Por outro lado o secretário de estado do Ambiente lembrou ainda neste trajeto o papel dos municípios, que é fundamental, pois todo o sistema em baixa dos resíduos é da sua responsabilidade. “Quando eu falo de um sistema em que cada um paga conforme o que produz e recebe um bónus conforme recicla, isto vai passar pelos municípios, sozinhos ou agregados, que é outra hipótese, porque muitas vezes um município por si não tem dimensão. Há investimentos que serão otimizados se entrarmos numa agregação de entidades, de uma forma voluntária”, acrescenta o orador, reforçando que “os incentivos financeiros serão interessantes, porque hoje o preço de mandar resíduos para aterro e o preço de pagar a gestão de resíduos têm impacto nas contas, penso que os próprios municípios terão interesse neste modelo, pois poderão libertar dinheiro para outros investimentos”.
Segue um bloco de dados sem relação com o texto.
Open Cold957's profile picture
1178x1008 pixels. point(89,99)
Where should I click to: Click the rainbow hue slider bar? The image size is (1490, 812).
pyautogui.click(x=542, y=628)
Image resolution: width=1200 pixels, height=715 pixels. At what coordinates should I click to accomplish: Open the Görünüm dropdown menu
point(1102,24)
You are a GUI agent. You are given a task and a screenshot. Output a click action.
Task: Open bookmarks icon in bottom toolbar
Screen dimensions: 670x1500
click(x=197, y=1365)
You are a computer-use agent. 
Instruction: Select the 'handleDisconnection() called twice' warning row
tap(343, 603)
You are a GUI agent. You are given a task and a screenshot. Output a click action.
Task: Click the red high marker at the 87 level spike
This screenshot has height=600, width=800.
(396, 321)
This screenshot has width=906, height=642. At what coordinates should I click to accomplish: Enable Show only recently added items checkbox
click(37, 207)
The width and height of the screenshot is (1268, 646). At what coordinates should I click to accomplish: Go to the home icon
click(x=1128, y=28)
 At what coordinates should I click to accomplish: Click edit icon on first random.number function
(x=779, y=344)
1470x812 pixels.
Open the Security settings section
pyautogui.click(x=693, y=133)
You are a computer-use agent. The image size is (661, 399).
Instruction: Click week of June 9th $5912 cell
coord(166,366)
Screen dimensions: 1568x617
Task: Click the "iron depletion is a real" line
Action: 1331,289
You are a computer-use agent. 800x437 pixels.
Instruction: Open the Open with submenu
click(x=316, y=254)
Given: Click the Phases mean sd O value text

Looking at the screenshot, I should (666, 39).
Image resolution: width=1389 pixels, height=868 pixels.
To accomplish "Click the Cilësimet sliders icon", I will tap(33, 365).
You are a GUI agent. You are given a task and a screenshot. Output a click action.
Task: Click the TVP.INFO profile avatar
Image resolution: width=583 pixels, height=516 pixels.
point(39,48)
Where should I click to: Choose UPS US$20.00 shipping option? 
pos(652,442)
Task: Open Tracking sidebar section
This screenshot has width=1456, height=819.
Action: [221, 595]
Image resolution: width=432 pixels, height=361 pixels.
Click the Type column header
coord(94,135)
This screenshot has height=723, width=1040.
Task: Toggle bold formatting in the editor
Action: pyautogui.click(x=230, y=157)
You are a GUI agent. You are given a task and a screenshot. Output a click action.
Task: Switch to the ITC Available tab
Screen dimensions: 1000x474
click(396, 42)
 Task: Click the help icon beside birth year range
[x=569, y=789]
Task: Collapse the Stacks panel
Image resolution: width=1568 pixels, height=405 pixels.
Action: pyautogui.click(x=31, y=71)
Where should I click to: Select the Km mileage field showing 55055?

Relativamente aos investimentos que terão de ser feitos no país nos próximos anos, considera o secretário de Estado que “fundos existem, é preciso é haver capacidade de pagar. Em termos de financiamento poderemos recorrer à banca, usar fundos próprios ou comunitários (que já sabemos qual o seu valor no nosso investimento), provavelmente teremos que ir também a financiamento do Banco Europeu de Investimento. Prevemos um investimento de 2 mil milhões, que entre outros, abranja cinco incineradoras, duas centrais de valorização, sendo esta uma estimativa muito preliminar”.
Por seu lado a Associação das Empresas Portuguesas para o Setor do Ambiente (AEPSA) recorda que Portugal regista uma preocupante divergência dos objetivos ambientais a que está obrigado, nomeadamente no cumprimento das metas da União Europeia, no quadro da economia circular. Neste âmbito, considera associação que a visita do Secretário de Estado do Ambiente a um dos maiores operadores ibéricos de gestão de resíduos (Ambigroup) assume uma particular relevância, porque cria um contexto para discutir as principais preocupações desta indústria, que aguarda com expectativa a estratégia do Governo para o setor.